Un déchaînement de guerre
« Je suis dans un régiment militaire ici » rigole Agbéyomé Kodjo. Humour débonnaire et sérénité imperturbable, ce bon vivant déjeune sous la terrasse de son domicile avec quelques proches fin février. Deux jours plus tôt, sa maison a été encerclée pour la première fois.
« Il cèdera, Faure ne tiendra pas » a-t-il juré la veille à un contingent de journalistes venu à sa conférence de presse. Mais ce stratège calculateur, craint par ses détracteurs, ne pouvait pas imaginer qu’en avril, il vivra une semaine pascale plus qu’infernale.
« A l’exemple du Christ » s’amuse un jeune prêtre, qui, comme une partie du clergé catholique de la ville de Lomé, défile pour soutenir Mama. L’épouse du « président élu » qui a fêté ses 62 ans début avril est catholique pratiquante. Si elle remet « tout à Dieu », son mari préfère le combat. Alors qu’il n’a pas répondu à une seconde convocation de la gendarmerie, son quartier est bouclé.
« Entre 500 et 600 soldats, un centaine de chars, blindés et véhicules militaires » panique un témoin alors que dans le ciel, un hélicoptère fait la ronde, avec quelques drones. Gaz lacrymogène, bastonnades de riverains, quelques sommaires arrestations, l’assaut final semble se préparer. A l’intérieur, Agbéyomé Kodjo n’a point peur.
Prières, échanges avec ses plus fidèles, des appels de compassions qui pleuvent de partout, souvent de togolais anonymes qui soutiennent le combat. A quelques dizaines de mètres de la maison, l’armée installe un appareil pour brouiller la communication.
Mais l’ancien Premier ministre se taille un plan de contournement et passe des heures au téléphone. Un appel au repli sera donné, en milieu d’après-midi par le ministre de la sécurité.
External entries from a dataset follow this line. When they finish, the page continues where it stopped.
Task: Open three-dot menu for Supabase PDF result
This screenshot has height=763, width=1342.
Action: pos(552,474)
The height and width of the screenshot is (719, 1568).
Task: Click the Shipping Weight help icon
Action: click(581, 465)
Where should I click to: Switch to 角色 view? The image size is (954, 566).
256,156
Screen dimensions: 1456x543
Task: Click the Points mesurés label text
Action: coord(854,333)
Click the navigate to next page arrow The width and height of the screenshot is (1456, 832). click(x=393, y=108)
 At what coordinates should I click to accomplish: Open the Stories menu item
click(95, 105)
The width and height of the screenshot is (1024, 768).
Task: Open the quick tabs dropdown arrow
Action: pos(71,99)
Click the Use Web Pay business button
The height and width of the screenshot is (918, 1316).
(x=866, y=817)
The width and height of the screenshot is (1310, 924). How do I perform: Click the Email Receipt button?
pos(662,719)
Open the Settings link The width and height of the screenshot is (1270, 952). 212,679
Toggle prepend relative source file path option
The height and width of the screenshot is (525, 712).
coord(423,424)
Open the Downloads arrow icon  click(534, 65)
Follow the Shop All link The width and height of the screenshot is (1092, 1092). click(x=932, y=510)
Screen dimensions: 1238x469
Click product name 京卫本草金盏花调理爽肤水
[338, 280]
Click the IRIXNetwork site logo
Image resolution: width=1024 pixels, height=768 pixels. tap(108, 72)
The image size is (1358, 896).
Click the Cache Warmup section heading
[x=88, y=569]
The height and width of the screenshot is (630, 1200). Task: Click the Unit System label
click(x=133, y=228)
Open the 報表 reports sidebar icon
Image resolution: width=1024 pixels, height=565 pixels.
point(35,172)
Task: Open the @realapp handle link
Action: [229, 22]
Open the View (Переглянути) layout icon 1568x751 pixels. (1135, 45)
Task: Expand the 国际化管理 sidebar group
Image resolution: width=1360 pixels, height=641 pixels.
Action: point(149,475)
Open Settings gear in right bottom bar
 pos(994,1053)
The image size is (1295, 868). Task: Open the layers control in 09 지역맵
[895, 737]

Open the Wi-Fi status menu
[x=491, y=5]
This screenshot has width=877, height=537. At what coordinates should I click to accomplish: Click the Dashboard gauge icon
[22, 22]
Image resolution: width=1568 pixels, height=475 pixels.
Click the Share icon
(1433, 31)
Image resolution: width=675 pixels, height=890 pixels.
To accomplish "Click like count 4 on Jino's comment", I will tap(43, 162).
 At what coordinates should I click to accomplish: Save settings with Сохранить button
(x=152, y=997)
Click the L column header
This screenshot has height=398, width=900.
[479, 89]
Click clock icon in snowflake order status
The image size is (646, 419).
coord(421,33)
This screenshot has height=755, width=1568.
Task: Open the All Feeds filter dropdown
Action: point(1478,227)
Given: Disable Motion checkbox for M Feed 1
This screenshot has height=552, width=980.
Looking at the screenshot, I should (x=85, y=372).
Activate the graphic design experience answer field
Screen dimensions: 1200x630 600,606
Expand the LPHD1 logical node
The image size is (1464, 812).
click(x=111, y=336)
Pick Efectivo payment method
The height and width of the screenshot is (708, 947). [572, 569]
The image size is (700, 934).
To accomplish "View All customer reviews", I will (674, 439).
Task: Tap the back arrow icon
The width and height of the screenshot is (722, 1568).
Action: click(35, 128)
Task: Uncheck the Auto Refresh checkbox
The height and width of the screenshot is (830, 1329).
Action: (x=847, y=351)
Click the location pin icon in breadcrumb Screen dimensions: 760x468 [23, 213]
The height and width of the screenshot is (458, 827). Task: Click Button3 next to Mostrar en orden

Un « appel de l’Elysée » aurait imposé le répit. Mais tout porte à croire qu’il ne sera que de courte durée. « Faure Gnassingbé veut en finir avec lui » chucotte un ministre du camp présidentiel selon qui, « on ne se contentera pas seulement de lui voler sa victoire«. Quelques semaines plus tôt, cette même source lui avait, sans succès, proposé des postes gouvernementaux et quelques milliards en échange de sa capitulation.